= TEXTO FORNECIDO =
_ _ _ _ _ _ _
Consumidores atendidos por 22 distribuidoras de energia elétrica terão redução nas tarifas nos próximos ciclos de reajuste. A Agência Nacional de Energia Elétrica (Aneel) aprovou nesta terça-feira (19) as regras para a devolução de até R$ 5,5 bilhões, com impacto direto nas contas de luz de regiões do Norte e Nordeste, além de Mato Grosso e partes de Minas Gerais e do Espírito Santo.
Segundo a agência reguladora, a iniciativa busca compensar custos mais elevados de geração e distribuição em áreas que dependem, em parte, de sistemas isolados e usinas termelétricas, especialmente movidas a diesel.
O desconto médio estimado nas tarifas pode chegar a 4,51%, mas o percentual final dependerá do valor efetivamente arrecadado e dos reajustes aplicados por cada distribuidora ao longo de 2026.
Origem dos recursos
Os valores serão provenientes do encargo de Uso de Bem Público (UBP), pago por usinas hidrelétricas à União pelo aproveitamento de recursos hídricos na geração de energia.
Embora o pagamento seja feito pelas geradoras, esse custo é repassado ao consumidor final por meio das tarifas cobradas pelas distribuidoras.
Até o início do ano, esse encargo era quitado de forma parcelada e integrado à Conta de Desenvolvimento Energético (CDE), fundo utilizado para financiar políticas do setor elétrico.
_ _ _ _ _ _ _
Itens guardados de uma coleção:

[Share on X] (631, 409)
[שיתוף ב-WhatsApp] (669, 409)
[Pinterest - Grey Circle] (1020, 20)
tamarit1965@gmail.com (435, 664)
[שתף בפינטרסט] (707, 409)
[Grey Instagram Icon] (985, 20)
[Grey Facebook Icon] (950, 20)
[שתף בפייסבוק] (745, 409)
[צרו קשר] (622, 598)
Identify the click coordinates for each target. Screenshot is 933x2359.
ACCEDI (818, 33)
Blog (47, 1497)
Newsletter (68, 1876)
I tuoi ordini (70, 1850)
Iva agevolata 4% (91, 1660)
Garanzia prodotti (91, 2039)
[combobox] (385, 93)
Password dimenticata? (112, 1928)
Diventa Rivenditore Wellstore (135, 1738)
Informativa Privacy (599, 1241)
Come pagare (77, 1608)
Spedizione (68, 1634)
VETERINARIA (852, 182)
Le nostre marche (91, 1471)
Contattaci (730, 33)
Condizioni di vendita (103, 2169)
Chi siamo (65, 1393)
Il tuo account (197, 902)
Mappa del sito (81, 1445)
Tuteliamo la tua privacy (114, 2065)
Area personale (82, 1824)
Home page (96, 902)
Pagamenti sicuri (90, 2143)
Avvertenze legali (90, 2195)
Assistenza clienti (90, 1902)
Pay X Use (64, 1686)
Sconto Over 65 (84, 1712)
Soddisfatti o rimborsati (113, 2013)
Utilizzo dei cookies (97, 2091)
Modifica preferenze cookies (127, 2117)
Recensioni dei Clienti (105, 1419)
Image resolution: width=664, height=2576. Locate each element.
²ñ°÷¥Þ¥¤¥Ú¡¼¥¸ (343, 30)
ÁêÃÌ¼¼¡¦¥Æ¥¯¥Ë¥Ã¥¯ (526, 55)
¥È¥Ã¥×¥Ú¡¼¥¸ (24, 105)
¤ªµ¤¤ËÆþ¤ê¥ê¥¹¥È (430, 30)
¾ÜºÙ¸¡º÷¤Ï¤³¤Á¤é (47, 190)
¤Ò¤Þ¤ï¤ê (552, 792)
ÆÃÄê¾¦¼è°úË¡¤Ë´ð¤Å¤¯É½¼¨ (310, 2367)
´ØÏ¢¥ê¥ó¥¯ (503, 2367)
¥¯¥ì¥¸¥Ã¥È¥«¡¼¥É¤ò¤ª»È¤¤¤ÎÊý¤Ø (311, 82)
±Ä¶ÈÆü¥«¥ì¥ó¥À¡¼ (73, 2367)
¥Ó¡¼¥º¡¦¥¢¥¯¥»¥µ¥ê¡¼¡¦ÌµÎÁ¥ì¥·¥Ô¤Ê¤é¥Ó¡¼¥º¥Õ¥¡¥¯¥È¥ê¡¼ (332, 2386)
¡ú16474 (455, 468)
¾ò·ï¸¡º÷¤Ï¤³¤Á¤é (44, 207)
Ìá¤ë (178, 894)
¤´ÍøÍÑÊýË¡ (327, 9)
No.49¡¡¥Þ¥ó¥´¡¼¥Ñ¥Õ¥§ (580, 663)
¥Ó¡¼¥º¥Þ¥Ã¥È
_ _ _ _ _ _ _
= TAREFA A REALIZAR =
Segundo o texto sobre a redução nas contas de luz, de qual encargo virão os valores a serem devolvidos aos consumidores? As linhas não são necessárias aqui.

= RESPOSTA ESCRITA =
Os valores virão do encargo de Uso de Bem Público (UBP), pago por usinas hidrelétricas à União.